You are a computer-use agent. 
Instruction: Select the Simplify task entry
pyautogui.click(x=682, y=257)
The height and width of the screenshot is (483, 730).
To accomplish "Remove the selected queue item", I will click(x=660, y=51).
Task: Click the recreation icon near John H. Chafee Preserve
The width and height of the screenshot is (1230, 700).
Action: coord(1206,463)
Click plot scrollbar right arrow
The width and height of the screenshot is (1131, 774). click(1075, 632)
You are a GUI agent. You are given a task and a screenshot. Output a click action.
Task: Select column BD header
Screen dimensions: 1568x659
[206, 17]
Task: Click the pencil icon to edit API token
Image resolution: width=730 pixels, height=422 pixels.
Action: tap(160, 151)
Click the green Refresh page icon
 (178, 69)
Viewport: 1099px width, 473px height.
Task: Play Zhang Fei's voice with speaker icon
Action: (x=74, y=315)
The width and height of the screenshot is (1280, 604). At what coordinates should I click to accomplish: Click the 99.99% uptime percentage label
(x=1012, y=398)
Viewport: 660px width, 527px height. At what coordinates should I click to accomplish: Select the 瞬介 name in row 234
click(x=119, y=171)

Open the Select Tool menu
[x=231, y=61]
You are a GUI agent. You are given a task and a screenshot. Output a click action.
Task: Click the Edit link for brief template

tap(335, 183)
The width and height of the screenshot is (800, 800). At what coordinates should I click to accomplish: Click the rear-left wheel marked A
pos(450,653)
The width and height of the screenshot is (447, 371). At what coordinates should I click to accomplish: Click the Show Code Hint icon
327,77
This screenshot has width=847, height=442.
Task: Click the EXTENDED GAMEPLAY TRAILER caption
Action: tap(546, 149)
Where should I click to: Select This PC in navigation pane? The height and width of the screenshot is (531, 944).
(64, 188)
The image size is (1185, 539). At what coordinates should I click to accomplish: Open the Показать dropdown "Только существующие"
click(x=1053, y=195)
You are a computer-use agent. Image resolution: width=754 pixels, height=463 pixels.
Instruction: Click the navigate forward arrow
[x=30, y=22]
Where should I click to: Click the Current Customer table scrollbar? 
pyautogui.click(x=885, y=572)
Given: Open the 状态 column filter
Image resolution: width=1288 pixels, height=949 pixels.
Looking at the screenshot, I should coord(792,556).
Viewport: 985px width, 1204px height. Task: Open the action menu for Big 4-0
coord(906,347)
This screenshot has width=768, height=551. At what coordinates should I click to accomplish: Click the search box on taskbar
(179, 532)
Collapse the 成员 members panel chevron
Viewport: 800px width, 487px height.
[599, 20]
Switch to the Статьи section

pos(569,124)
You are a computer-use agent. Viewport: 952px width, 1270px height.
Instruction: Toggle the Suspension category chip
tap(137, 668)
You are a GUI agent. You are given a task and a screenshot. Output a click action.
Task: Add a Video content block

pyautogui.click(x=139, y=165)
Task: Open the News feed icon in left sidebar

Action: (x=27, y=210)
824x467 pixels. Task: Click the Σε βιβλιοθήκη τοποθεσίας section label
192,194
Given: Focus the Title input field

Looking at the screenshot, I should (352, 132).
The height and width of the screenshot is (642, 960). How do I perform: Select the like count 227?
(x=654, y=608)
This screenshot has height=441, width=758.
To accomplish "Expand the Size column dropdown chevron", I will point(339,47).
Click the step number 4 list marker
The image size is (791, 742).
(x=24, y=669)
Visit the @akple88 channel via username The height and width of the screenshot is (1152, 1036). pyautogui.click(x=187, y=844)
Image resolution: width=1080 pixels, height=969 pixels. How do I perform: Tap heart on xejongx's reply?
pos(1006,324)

★ ★ ★

◆ The problem ◆
Which lines in the material above include the string "will"? Pull them out.

◆ Problem solution ◆
To accomplish "Remove the selected queue item", I will click(x=660, y=51).
To accomplish "Expand the Size column dropdown chevron", I will point(339,47).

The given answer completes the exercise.